Surprise! Epiphany: Short stories often contain some kind of revelation or significant turning point in a character’s thought and/or action. This moment of realization is a major, defining attribute of the short story genre. Although students will be familiar with the idea, they may be unfamiliar with the term, so take some time to define what an epiphany is and how it works in literature. Then ask them to look for the epiphanic moment in a particular text. When and why does it occur? What changes because of it?  It’s often useful to ask students to select the specific sentence where they believe the epiphany occurs. Make the students support their choice with argument: How does their sentence show change?  Is it internal, external, or both? What kind of change is it? Ultimately, the most important question is not “Which sentence is the exact epiphany?” (although that does trick them into close reading), but rather why does it occur and what is its result? This is a nice lead-in for discussing the conclusion of a story.

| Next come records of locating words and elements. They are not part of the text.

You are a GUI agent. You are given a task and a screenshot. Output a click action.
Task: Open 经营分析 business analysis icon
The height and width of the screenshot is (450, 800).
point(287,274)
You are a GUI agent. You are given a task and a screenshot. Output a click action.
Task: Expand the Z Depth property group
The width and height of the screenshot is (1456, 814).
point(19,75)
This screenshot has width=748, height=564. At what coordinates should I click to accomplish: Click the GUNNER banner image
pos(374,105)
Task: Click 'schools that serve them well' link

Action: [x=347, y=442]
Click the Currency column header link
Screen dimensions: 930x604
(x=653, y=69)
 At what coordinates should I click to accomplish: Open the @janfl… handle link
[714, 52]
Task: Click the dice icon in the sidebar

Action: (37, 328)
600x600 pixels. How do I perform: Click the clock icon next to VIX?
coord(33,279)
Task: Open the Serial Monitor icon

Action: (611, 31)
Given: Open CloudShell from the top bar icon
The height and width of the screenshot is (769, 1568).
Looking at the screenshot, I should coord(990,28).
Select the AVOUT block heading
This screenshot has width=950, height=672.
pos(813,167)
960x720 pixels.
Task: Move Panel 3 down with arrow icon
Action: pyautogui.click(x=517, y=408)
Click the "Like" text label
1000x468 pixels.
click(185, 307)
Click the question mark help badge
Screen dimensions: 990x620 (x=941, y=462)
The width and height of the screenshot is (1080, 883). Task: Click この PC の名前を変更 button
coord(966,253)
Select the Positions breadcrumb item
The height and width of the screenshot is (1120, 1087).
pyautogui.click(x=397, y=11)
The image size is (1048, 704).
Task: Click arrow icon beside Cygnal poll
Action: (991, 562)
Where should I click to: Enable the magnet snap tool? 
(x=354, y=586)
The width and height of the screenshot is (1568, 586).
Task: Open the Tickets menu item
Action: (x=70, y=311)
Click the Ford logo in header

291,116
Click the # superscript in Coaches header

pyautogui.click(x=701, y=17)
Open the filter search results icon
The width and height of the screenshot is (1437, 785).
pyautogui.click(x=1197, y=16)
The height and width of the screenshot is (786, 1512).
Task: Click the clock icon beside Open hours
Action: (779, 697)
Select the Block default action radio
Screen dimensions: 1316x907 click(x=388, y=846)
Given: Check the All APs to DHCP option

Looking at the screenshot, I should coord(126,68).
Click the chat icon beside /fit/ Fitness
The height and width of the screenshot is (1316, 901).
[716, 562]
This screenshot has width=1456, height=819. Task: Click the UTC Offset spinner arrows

Teaching Interpretation through a ParablePDF iconThis lesson plan introduces the concept of “interpretation.” It is a very short reading of “the parable of the elephant and the blind men,” which is well-known in several Eastern religions. [K. Budruweit]

Tone: As with poetry, tone is a particularly tricky element of literature for our students to understand.  To help students arrive at a definitions of a story’s tone more organically that just asking what mood the story creates or what emotions it draws out, as them to come up with a list of things they might associate with a short story, however vaguely.  These things could be songs, other stories they’ve read, characters from TV or movies, people they know, etc.  (I find this activity works particularly well if you narrow their associations to songs.)  For each item they list, they should identify what motivates the association in their minds and what feeling or quality each represents.  Through these comparisons, students should become better at assessing tone more directly.